§ **Dataset extract**
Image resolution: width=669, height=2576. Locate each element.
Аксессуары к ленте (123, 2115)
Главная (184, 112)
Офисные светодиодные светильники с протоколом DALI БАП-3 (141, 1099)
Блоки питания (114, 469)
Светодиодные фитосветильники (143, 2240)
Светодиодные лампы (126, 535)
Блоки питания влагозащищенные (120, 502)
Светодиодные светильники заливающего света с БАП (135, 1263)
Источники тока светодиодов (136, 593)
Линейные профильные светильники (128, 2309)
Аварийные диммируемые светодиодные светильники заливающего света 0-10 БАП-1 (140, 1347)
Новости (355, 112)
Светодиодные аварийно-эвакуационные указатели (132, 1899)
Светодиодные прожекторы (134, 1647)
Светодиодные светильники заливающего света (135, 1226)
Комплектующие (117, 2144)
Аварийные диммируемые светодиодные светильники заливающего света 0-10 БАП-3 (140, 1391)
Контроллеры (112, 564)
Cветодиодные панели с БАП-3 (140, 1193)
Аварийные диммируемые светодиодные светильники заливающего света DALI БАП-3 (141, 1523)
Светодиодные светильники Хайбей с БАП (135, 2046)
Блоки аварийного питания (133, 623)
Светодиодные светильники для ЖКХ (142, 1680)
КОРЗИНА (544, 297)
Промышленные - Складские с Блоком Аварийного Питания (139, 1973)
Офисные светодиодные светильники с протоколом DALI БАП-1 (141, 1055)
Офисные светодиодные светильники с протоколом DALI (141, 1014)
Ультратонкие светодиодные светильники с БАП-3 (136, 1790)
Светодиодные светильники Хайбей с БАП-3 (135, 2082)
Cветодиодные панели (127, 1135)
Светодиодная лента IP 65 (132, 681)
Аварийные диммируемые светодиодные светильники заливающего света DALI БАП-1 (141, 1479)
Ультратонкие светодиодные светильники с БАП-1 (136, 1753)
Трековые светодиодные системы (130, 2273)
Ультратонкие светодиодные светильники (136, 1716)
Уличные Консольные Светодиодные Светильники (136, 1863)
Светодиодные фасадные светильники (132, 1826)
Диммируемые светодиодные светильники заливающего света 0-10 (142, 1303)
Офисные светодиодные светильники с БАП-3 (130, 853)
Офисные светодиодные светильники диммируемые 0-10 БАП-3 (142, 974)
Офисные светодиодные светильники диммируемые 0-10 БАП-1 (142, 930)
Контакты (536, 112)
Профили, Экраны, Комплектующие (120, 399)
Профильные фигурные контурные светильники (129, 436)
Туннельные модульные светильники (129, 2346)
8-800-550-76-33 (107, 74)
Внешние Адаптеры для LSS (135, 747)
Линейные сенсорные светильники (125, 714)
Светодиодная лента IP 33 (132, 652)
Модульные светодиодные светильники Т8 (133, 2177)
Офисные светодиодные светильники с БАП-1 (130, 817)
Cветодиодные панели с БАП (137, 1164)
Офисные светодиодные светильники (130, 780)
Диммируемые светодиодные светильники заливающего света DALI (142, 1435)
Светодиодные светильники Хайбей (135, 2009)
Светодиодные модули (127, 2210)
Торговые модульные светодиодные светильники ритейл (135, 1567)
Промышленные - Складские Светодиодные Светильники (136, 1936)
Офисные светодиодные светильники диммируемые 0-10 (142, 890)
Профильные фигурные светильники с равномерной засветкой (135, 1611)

§ **The problem**
Print the line that contains "Офисные светодиодные светильники диммируемые 0-10 (142, 890)", then every later line of the entries above up to and including the last, all exactly as written.

§ **Exercise solution**
Офисные светодиодные светильники диммируемые 0-10 (142, 890)
Профильные фигурные светильники с равномерной засветкой (135, 1611)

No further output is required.